**ASSIGNMENT**: Search the data for the word "Focus" and copy each line that has it.

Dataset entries
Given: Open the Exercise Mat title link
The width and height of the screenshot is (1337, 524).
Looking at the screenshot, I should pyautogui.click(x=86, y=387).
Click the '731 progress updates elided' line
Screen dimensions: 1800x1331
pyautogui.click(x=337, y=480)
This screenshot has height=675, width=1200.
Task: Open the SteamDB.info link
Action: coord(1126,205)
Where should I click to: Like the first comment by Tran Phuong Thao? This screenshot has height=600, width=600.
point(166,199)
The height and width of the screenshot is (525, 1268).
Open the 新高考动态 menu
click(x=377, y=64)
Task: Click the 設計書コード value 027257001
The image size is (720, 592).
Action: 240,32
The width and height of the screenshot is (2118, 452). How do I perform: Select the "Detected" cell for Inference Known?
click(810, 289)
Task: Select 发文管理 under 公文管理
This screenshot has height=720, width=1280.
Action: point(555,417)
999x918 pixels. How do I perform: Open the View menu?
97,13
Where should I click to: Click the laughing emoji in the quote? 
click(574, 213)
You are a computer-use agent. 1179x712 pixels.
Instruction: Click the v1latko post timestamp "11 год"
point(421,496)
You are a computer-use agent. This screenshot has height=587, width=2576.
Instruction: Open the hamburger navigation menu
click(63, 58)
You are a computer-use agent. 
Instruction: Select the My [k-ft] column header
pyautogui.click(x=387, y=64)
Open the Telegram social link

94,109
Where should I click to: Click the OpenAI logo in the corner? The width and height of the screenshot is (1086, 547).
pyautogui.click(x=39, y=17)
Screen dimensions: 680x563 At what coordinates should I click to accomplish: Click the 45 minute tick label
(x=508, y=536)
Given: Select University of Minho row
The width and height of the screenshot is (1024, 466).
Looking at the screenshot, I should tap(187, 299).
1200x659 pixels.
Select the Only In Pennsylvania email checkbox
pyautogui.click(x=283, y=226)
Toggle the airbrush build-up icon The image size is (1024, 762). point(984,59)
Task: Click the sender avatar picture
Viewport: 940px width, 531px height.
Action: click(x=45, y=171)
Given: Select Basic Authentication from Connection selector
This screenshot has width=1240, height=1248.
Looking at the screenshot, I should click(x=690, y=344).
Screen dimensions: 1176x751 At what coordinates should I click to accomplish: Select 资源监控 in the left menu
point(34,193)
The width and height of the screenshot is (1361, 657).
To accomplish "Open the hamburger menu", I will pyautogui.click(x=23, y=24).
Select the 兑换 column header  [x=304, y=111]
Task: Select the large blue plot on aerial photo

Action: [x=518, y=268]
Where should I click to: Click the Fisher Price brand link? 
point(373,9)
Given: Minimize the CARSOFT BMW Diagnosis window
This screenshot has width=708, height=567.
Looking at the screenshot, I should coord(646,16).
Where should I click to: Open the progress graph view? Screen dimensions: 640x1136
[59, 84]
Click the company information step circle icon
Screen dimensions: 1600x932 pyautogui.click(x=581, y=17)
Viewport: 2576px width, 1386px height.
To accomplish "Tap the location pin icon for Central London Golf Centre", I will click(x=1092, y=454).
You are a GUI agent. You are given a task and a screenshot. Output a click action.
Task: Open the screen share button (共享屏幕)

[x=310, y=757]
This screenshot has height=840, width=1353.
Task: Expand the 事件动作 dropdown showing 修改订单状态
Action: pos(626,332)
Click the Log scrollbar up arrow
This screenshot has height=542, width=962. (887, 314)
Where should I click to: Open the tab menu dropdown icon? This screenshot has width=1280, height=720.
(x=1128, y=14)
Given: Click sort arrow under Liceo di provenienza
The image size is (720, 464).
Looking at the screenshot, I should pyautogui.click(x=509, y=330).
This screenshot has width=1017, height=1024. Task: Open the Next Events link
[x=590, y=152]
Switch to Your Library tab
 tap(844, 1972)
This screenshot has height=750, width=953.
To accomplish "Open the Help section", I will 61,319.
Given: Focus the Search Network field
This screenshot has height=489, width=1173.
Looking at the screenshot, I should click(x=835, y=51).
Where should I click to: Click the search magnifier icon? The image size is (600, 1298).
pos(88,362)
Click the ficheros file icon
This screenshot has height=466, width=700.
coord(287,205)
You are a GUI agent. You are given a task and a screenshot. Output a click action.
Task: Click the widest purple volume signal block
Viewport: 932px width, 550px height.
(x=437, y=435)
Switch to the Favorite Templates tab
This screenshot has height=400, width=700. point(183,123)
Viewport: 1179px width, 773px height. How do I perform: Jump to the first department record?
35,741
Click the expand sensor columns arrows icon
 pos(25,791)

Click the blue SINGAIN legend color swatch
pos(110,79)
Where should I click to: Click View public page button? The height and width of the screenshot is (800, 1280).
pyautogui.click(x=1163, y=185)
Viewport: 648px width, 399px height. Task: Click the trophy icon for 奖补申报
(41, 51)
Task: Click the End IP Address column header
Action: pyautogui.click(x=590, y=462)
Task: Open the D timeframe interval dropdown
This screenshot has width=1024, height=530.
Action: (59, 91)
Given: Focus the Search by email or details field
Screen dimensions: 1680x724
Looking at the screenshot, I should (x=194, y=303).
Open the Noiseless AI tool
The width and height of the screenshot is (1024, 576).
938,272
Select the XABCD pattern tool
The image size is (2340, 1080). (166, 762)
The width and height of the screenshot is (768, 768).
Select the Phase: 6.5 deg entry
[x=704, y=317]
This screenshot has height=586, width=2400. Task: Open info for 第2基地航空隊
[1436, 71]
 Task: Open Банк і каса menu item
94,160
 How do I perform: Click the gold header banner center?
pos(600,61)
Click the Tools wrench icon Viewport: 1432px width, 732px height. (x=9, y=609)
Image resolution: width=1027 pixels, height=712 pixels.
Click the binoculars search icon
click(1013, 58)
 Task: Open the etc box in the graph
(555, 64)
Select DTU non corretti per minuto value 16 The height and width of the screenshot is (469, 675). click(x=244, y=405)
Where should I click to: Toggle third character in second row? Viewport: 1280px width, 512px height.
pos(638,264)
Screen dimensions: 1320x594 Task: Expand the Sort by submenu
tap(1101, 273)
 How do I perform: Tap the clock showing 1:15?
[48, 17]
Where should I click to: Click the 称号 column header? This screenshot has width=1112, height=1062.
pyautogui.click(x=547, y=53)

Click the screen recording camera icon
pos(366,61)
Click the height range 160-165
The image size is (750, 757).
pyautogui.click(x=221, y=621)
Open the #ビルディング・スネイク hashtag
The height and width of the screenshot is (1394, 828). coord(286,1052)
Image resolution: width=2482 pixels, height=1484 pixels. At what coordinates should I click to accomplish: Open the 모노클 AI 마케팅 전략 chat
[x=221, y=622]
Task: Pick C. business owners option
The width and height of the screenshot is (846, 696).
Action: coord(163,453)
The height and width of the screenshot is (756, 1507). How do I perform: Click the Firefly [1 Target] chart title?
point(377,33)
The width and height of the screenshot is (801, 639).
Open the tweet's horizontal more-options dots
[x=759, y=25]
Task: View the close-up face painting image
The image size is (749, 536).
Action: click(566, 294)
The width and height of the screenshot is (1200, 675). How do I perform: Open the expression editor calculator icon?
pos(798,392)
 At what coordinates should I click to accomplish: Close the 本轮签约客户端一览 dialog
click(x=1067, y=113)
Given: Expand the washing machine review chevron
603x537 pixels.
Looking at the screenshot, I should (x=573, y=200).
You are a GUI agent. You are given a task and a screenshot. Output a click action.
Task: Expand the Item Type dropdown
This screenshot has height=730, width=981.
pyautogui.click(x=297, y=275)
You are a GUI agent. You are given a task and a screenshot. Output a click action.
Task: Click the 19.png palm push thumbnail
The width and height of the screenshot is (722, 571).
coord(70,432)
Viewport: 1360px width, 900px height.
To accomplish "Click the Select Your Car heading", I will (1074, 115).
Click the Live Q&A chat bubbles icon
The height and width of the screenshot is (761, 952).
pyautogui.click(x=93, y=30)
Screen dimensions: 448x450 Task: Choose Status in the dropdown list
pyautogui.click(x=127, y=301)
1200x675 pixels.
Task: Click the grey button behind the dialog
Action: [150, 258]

**OUTPUT BELOW**:
Given: Focus the Search Network field
Given: Focus the Search by email or details field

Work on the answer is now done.